Work to complete » Restate word for word the lines in the listing below, starting at the line containing "Task: Expand the End Mills category" and ending at the line containing "Viewport: 690px width, 489px height.", both included; leave out the rest.

Data shown »
Start of Block

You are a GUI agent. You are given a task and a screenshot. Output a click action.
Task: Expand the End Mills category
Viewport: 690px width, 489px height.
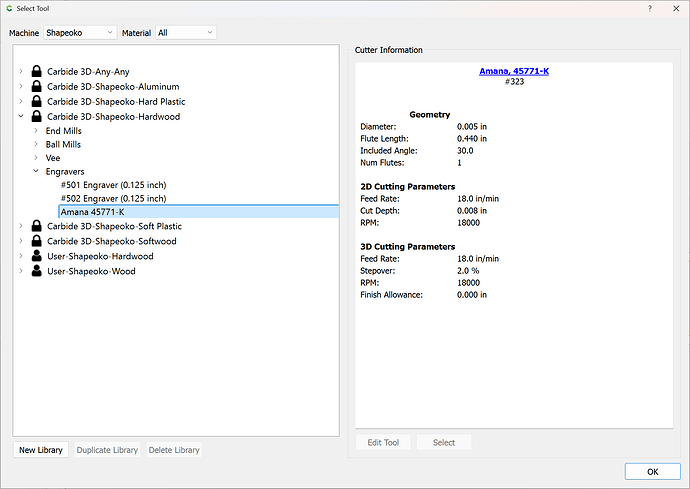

End of Block
Start of Block

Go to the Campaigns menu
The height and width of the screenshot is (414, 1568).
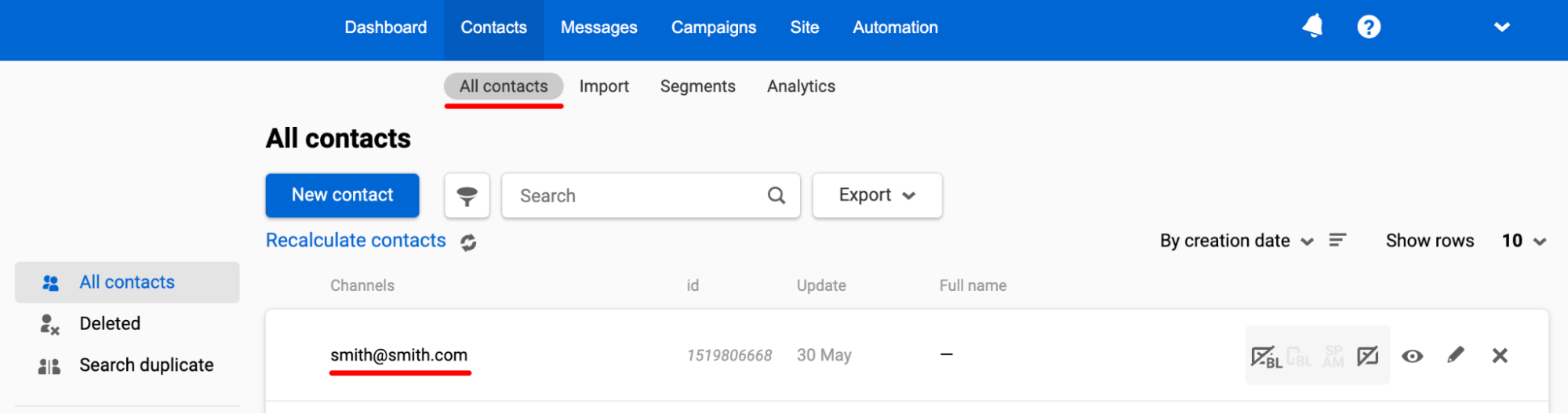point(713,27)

End of Block
Start of Block

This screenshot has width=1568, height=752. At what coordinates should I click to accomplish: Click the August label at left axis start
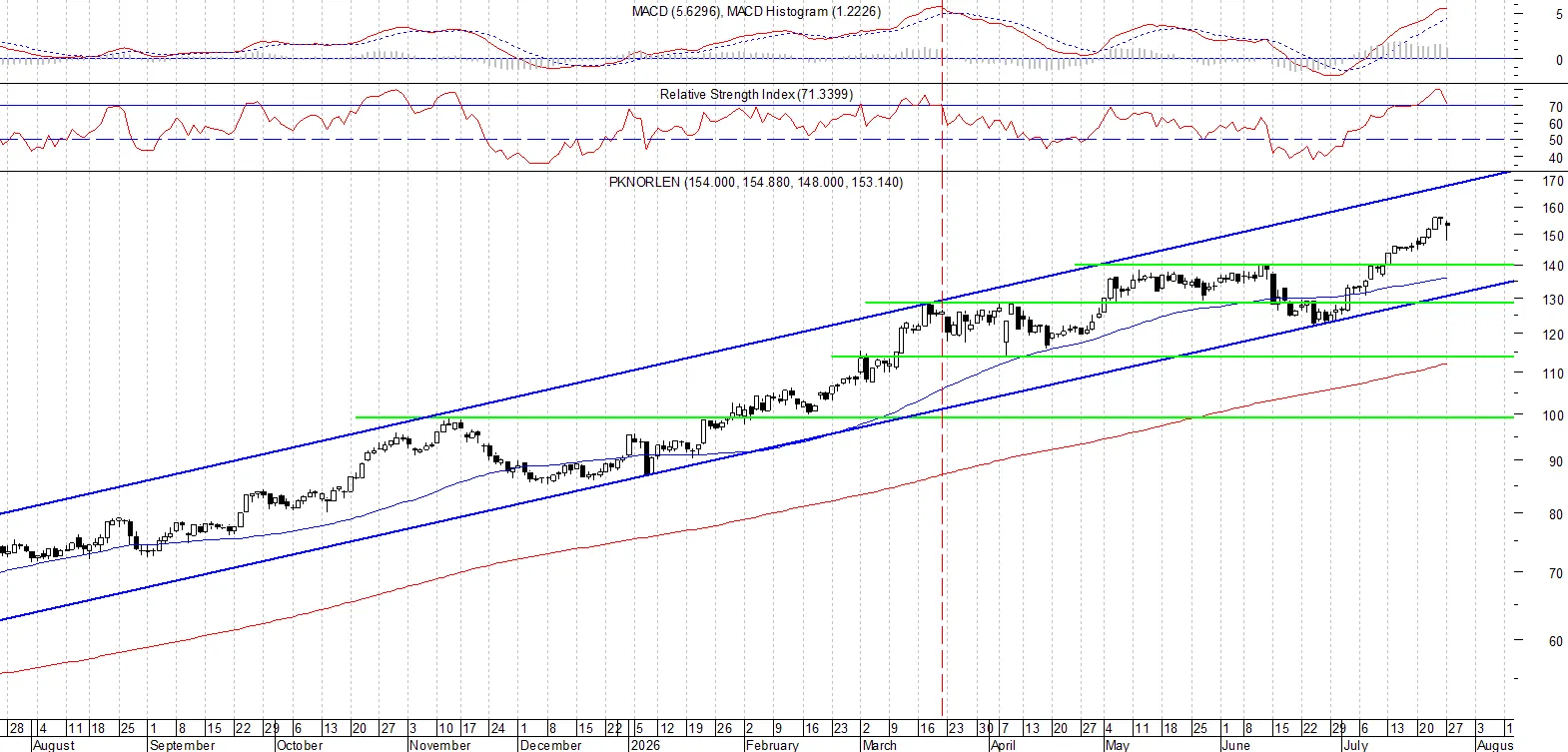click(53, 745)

End of Block

Task response »
Task: Expand the End Mills category
Viewport: 690px width, 489px height.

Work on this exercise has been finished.